TASK
Only one stretch of the data below is wanted: the lines from the one with "You are a computer-use agent." through the one with "Instruction: Go to Amazon.co.jp home logo", repeated exactly.

TASK DATA

[Start of Attachment]

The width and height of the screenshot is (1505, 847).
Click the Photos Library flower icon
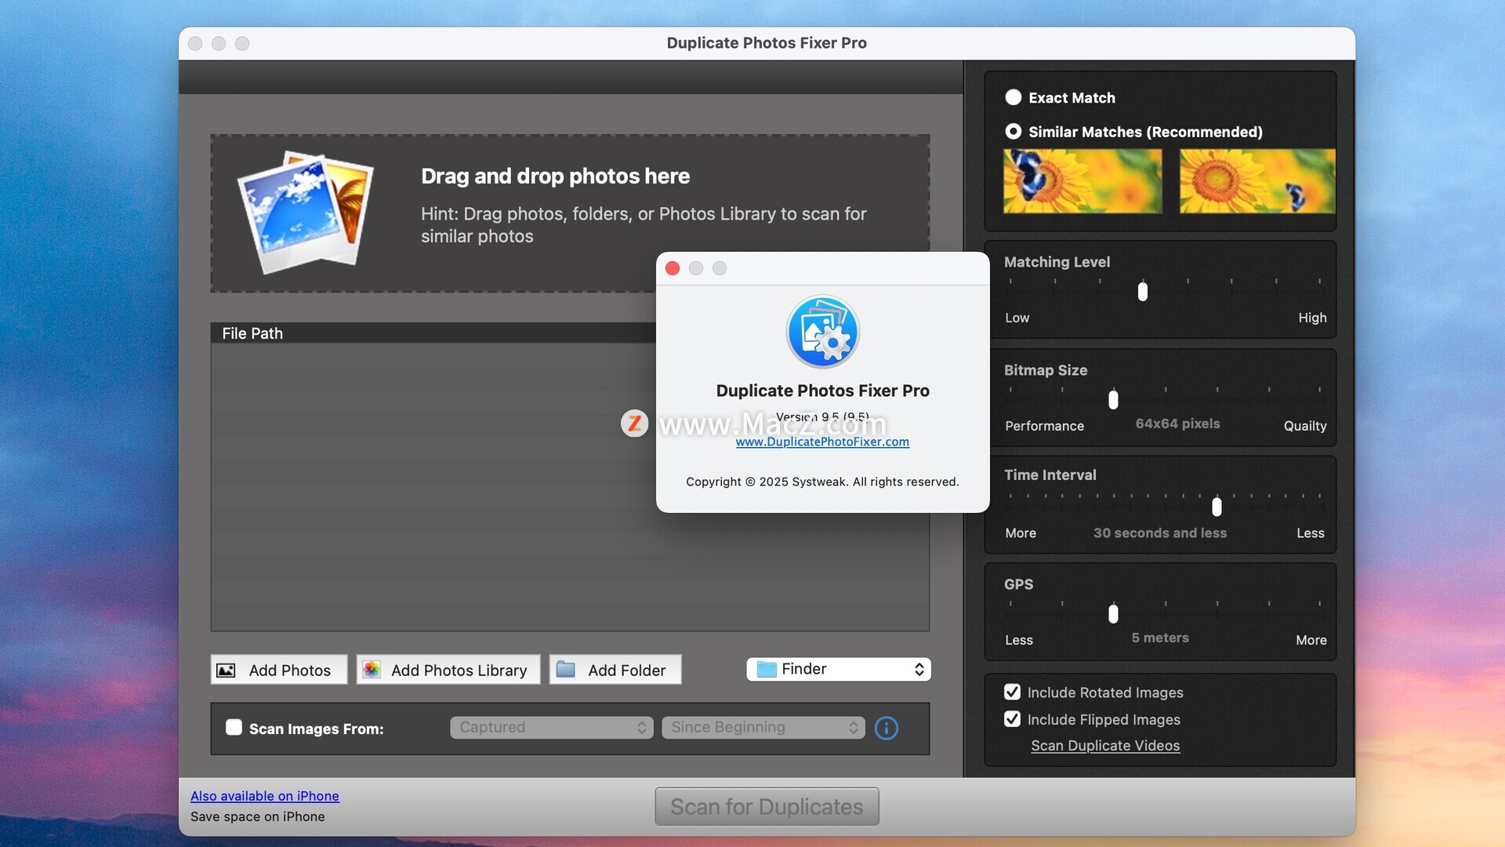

[End of Attachment]
[Start of Attachment]

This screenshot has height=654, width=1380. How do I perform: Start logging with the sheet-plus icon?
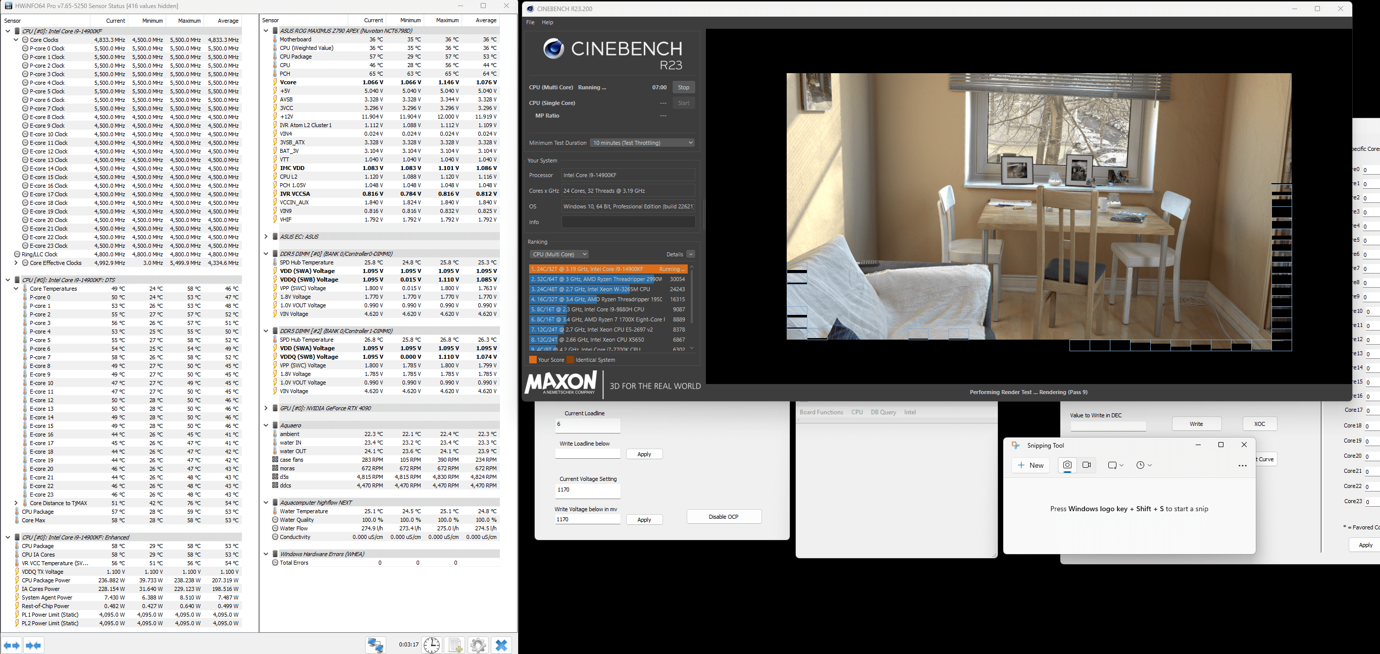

[End of Attachment]
[Start of Attachment]

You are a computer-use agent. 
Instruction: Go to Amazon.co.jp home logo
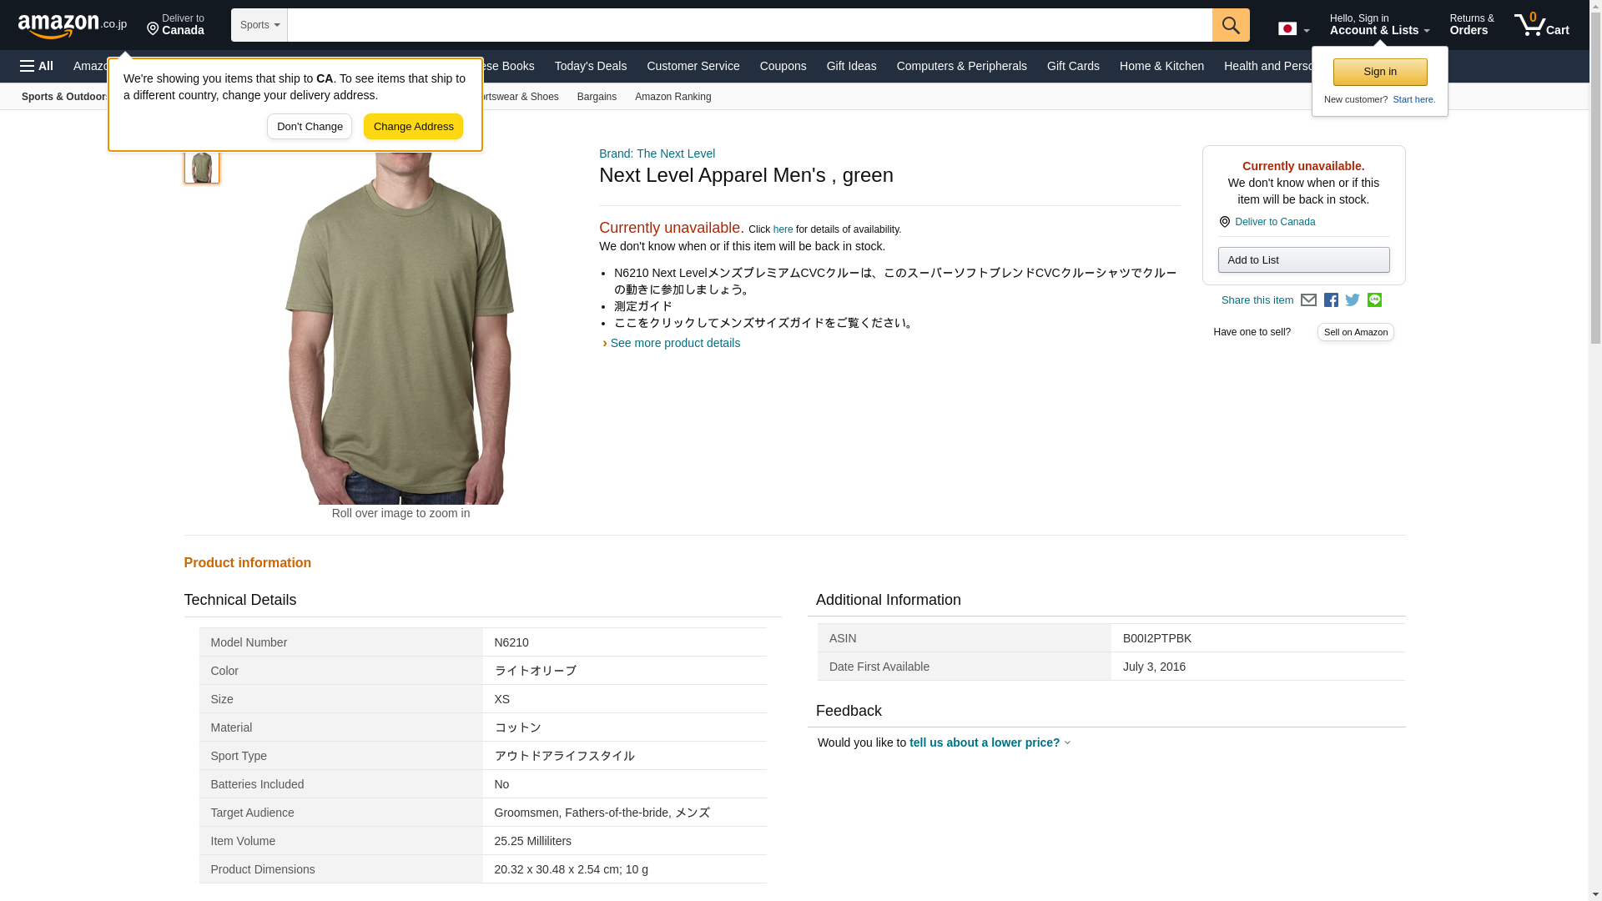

[End of Attachment]

RESULT
You are a computer-use agent. 
Instruction: Go to Amazon.co.jp home logo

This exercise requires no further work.